(Stored items)

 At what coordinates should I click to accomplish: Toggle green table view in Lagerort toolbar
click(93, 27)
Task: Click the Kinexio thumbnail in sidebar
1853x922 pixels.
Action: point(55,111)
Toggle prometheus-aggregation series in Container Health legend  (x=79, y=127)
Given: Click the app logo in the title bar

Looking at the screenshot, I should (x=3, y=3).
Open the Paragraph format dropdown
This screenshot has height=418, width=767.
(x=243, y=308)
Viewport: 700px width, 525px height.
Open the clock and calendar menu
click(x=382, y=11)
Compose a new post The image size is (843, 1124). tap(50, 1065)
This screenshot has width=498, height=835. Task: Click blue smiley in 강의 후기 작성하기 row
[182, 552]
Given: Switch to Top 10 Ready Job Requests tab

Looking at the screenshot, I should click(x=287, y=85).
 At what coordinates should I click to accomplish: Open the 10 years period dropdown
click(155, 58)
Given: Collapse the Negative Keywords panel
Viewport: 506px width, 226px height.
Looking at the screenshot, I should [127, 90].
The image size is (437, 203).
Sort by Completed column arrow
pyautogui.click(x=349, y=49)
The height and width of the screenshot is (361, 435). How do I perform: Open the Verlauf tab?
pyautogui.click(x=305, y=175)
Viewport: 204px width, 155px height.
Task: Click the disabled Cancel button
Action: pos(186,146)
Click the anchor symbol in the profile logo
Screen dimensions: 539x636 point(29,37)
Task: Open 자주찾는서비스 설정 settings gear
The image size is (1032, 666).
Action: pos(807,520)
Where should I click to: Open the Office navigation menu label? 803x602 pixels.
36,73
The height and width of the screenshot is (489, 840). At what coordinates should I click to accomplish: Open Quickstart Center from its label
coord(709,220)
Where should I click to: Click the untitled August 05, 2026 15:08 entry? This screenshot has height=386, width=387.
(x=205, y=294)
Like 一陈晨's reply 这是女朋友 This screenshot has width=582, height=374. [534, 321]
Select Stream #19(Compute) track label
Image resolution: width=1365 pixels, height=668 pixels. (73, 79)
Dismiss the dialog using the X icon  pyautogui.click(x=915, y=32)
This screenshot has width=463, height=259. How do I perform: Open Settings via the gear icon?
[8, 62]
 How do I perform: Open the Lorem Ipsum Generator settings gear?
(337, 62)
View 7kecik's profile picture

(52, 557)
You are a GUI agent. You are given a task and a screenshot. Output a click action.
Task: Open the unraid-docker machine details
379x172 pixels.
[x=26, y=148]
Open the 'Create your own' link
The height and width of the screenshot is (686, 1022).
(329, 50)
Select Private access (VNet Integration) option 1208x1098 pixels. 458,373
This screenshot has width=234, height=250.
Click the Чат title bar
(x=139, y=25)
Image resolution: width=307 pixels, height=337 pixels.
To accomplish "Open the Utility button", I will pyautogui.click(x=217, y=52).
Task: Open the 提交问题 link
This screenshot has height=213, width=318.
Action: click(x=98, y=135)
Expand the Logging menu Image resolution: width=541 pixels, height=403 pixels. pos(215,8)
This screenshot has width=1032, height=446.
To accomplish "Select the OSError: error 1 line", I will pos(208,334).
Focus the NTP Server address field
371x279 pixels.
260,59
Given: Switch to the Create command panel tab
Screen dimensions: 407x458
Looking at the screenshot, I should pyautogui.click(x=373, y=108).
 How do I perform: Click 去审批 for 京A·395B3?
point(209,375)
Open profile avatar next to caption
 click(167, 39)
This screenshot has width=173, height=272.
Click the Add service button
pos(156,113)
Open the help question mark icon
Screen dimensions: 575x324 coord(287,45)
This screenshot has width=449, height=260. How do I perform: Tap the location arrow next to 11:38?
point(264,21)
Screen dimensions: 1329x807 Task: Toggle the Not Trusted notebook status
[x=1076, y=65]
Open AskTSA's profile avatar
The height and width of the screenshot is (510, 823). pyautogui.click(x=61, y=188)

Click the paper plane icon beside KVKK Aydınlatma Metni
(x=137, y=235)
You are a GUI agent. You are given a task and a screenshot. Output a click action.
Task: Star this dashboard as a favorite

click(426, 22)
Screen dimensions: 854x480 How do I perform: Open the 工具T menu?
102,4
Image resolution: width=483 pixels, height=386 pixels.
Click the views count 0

WRITTEN EXERCISE = Rewrite the stored items above as a numbered list, omitting any blank lines. Include every one of the records.

WORKED SOLUTION =
1.  At what coordinates should I click to accomplish: Toggle green table view in Lagerort toolbar
2. click(93, 27)
3. Task: Click the Kinexio thumbnail in sidebar
4. 1853x922 pixels.
5. Action: point(55,111)
6. Toggle prometheus-aggregation series in Container Health legend  (x=79, y=127)
7. Given: Click the app logo in the title bar
8. Looking at the screenshot, I should (x=3, y=3).
9. Open the Paragraph format dropdown
10. This screenshot has height=418, width=767.
11. (x=243, y=308)
12. Viewport: 700px width, 525px height.
13. Open the clock and calendar menu
14. click(x=382, y=11)
15. Compose a new post The image size is (843, 1124). tap(50, 1065)
16. This screenshot has width=498, height=835. Task: Click blue smiley in 강의 후기 작성하기 row
17. [182, 552]
18. Given: Switch to Top 10 Ready Job Requests tab
19. Looking at the screenshot, I should click(x=287, y=85).
20.  At what coordinates should I click to accomplish: Open the 10 years period dropdown
21. click(155, 58)
22. Given: Collapse the Negative Keywords panel
23. Viewport: 506px width, 226px height.
24. Looking at the screenshot, I should [127, 90].
25. The image size is (437, 203).
26. Sort by Completed column arrow
27. pyautogui.click(x=349, y=49)
28. The height and width of the screenshot is (361, 435). How do I perform: Open the Verlauf tab?
29. pyautogui.click(x=305, y=175)
30. Viewport: 204px width, 155px height.
31. Task: Click the disabled Cancel button
32. Action: pos(186,146)
33. Click the anchor symbol in the profile logo
34. Screen dimensions: 539x636 point(29,37)
35. Task: Open 자주찾는서비스 설정 settings gear
36. The image size is (1032, 666).
37. Action: pos(807,520)
38. Where should I click to: Open the Office navigation menu label? 803x602 pixels.
39. 36,73
40. The height and width of the screenshot is (489, 840). At what coordinates should I click to accomplish: Open Quickstart Center from its label
41. coord(709,220)
42. Where should I click to: Click the untitled August 05, 2026 15:08 entry? This screenshot has height=386, width=387.
43. (x=205, y=294)
44. Like 一陈晨's reply 这是女朋友 This screenshot has width=582, height=374. [534, 321]
45. Select Stream #19(Compute) track label
46. Image resolution: width=1365 pixels, height=668 pixels. (73, 79)
47. Dismiss the dialog using the X icon  pyautogui.click(x=915, y=32)
48. This screenshot has width=463, height=259. How do I perform: Open Settings via the gear icon?
49. [8, 62]
50.  How do I perform: Open the Lorem Ipsum Generator settings gear?
51. (337, 62)
52. View 7kecik's profile picture
53. (52, 557)
54. You are a GUI agent. You are given a task and a screenshot. Output a click action.
55. Task: Open the unraid-docker machine details
56. 379x172 pixels.
57. [x=26, y=148]
58. Open the 'Create your own' link
59. The height and width of the screenshot is (686, 1022).
60. (329, 50)
61. Select Private access (VNet Integration) option 1208x1098 pixels. 458,373
62. This screenshot has width=234, height=250.
63. Click the Чат title bar
64. (x=139, y=25)
65. Image resolution: width=307 pixels, height=337 pixels.
66. To accomplish "Open the Utility button", I will pyautogui.click(x=217, y=52).
67. Task: Open the 提交问题 link
68. This screenshot has height=213, width=318.
69. Action: click(x=98, y=135)
70. Expand the Logging menu Image resolution: width=541 pixels, height=403 pixels. pos(215,8)
71. This screenshot has width=1032, height=446.
72. To accomplish "Select the OSError: error 1 line", I will pos(208,334).
73. Focus the NTP Server address field
74. 371x279 pixels.
75. 260,59
76. Given: Switch to the Create command panel tab
77. Screen dimensions: 407x458
78. Looking at the screenshot, I should pyautogui.click(x=373, y=108).
79.  How do I perform: Click 去审批 for 京A·395B3?
80. point(209,375)
81. Open profile avatar next to caption
82.  click(167, 39)
83. This screenshot has width=173, height=272.
84. Click the Add service button
85. pos(156,113)
86. Open the help question mark icon
87. Screen dimensions: 575x324 coord(287,45)
88. This screenshot has width=449, height=260. How do I perform: Tap the location arrow next to 11:38?
89. point(264,21)
90. Screen dimensions: 1329x807 Task: Toggle the Not Trusted notebook status
91. [x=1076, y=65]
92. Open AskTSA's profile avatar
93. The height and width of the screenshot is (510, 823). pyautogui.click(x=61, y=188)
94. Click the paper plane icon beside KVKK Aydınlatma Metni
95. (x=137, y=235)
96. You are a GUI agent. You are given a task and a screenshot. Output a click action.
97. Task: Star this dashboard as a favorite
98. click(426, 22)
99. Screen dimensions: 854x480 How do I perform: Open the 工具T menu?
100. 102,4
101. Image resolution: width=483 pixels, height=386 pixels.
102. Click the views count 0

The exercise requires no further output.